Request —
Reproduce the data verbatim from its first line through the line containing "[273, 1406]", including both ends.

____ The input

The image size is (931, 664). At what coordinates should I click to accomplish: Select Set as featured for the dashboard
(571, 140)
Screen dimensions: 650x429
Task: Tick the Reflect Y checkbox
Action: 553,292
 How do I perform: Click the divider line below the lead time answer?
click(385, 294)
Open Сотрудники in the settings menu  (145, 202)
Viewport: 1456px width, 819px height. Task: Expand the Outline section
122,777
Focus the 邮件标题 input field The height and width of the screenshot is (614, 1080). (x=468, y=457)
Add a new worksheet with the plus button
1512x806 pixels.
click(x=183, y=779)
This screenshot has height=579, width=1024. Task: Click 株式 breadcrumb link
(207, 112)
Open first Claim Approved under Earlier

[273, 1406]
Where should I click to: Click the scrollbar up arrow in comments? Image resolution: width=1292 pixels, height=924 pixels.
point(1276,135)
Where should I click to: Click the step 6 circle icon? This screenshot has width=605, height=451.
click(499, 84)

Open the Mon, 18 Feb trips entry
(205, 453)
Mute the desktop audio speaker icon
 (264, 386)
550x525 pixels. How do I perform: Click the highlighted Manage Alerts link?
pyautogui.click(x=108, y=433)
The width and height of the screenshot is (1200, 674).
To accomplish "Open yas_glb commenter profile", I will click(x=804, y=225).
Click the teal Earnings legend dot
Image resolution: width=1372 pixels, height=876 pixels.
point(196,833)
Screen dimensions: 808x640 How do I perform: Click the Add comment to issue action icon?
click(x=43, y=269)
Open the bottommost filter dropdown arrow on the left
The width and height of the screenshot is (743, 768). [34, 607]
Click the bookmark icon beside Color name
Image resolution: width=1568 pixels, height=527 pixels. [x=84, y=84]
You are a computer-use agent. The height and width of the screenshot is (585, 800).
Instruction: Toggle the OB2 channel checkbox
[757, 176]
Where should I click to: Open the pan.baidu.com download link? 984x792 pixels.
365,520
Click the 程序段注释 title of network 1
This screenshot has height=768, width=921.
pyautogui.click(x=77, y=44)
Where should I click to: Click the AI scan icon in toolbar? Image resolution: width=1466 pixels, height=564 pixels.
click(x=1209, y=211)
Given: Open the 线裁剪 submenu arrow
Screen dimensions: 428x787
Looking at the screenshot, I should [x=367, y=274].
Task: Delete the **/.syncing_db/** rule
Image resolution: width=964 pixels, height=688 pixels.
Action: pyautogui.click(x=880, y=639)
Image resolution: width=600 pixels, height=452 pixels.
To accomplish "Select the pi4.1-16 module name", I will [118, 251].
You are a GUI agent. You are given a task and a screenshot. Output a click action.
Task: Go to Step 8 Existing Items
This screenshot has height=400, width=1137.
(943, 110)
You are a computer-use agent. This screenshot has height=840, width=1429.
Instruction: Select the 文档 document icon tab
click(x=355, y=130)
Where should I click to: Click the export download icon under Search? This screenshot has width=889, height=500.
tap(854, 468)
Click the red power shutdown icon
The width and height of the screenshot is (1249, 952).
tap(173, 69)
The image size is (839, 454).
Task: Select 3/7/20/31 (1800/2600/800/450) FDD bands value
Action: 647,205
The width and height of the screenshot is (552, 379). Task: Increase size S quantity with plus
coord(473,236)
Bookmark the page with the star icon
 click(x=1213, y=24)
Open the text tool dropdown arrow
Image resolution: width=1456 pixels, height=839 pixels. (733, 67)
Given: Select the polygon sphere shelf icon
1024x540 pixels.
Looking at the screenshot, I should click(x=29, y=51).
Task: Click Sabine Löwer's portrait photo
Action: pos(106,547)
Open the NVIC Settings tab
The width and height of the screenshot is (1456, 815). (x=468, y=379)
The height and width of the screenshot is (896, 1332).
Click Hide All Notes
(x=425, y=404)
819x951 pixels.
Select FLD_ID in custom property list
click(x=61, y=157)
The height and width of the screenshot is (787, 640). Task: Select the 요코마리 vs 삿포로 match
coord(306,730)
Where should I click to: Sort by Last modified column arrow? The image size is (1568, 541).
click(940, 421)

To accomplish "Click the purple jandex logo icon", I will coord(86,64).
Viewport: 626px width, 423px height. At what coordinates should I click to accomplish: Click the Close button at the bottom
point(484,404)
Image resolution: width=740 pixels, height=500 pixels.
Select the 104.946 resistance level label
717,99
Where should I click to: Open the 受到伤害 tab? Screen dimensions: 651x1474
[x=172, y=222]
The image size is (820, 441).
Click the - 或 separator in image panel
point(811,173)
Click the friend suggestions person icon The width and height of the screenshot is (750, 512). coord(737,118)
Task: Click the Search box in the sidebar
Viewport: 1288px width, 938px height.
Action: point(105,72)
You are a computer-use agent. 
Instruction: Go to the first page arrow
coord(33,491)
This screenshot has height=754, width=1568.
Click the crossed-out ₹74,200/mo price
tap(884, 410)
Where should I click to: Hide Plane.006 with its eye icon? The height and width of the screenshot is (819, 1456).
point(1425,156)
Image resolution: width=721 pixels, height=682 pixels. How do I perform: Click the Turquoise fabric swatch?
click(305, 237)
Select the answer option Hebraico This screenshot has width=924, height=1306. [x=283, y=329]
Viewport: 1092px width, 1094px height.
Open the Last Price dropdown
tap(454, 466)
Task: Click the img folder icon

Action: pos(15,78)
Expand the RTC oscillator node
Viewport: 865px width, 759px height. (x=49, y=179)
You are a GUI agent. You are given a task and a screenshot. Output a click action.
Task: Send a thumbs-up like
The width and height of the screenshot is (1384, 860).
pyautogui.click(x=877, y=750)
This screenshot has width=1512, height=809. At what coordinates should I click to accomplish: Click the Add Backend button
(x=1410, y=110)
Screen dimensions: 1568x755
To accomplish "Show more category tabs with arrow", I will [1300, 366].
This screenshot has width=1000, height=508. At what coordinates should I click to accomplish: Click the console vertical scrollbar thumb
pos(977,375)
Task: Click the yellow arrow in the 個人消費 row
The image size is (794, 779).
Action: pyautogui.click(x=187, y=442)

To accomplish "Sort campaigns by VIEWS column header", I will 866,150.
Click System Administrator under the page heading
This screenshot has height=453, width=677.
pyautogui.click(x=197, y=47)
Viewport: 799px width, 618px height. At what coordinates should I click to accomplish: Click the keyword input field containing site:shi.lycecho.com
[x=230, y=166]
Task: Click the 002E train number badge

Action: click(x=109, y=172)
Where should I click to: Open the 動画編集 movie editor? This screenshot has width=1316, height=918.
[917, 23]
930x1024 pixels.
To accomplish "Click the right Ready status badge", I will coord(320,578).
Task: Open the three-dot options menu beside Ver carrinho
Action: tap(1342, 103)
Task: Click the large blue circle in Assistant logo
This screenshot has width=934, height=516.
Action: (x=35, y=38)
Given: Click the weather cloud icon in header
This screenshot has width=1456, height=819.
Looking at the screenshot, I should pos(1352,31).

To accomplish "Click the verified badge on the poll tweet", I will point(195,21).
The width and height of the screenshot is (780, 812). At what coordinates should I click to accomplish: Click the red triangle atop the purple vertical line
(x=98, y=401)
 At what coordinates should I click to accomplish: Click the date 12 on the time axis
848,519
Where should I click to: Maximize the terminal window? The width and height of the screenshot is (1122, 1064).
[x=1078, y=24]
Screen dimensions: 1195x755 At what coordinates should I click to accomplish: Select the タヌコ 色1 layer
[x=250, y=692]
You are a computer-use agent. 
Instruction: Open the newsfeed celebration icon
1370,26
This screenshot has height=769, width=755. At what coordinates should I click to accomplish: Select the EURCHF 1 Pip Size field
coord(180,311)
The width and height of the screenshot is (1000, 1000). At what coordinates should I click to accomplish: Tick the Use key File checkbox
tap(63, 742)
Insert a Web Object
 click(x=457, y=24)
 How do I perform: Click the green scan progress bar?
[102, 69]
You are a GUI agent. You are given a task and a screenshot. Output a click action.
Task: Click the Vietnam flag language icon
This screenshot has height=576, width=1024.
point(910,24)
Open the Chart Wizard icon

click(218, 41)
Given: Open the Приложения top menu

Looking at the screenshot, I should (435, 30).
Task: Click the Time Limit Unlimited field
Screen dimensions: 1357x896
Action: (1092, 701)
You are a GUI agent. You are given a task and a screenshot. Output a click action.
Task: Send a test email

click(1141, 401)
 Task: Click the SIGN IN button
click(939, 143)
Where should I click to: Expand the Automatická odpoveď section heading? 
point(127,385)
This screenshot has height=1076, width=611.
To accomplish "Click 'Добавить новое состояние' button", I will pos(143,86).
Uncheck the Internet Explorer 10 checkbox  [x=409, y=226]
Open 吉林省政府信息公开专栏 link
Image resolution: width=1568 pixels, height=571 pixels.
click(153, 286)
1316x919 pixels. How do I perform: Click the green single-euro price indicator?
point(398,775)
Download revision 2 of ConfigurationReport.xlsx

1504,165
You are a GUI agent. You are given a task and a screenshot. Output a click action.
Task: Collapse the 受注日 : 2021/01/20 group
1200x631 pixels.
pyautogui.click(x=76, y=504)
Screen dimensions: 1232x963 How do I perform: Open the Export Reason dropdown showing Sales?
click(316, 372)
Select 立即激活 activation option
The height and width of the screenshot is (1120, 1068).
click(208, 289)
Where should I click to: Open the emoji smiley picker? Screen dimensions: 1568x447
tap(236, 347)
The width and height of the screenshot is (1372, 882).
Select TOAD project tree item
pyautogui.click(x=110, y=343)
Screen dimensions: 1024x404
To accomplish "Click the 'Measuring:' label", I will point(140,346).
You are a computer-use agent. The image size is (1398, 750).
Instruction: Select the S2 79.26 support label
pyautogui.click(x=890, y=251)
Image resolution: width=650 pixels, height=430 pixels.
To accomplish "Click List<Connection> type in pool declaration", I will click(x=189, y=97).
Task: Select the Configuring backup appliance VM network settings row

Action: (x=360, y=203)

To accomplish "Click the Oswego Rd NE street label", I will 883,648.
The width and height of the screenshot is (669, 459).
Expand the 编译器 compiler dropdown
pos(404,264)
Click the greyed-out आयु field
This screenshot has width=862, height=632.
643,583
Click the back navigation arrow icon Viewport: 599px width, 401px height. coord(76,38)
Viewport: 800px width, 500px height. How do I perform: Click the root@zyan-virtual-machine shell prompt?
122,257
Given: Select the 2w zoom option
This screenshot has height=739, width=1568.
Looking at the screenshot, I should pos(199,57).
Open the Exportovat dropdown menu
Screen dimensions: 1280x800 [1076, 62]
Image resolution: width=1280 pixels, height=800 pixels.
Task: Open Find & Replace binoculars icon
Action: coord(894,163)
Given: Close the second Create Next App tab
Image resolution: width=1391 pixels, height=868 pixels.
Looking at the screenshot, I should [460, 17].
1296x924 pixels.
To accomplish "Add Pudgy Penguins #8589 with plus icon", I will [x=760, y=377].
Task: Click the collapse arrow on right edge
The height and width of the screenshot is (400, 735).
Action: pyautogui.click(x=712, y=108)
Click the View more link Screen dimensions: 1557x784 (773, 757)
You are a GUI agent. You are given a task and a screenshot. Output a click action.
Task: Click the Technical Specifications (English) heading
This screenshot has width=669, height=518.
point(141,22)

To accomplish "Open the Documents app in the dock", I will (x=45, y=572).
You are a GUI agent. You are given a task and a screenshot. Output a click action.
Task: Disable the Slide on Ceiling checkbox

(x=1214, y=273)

________

Solved problem —
The image size is (931, 664). At what coordinates should I click to accomplish: Select Set as featured for the dashboard
(571, 140)
Screen dimensions: 650x429
Task: Tick the Reflect Y checkbox
Action: 553,292
 How do I perform: Click the divider line below the lead time answer?
click(385, 294)
Open Сотрудники in the settings menu  (145, 202)
Viewport: 1456px width, 819px height. Task: Expand the Outline section
122,777
Focus the 邮件标题 input field The height and width of the screenshot is (614, 1080). (x=468, y=457)
Add a new worksheet with the plus button
1512x806 pixels.
click(x=183, y=779)
This screenshot has height=579, width=1024. Task: Click 株式 breadcrumb link
(207, 112)
Open first Claim Approved under Earlier

[273, 1406]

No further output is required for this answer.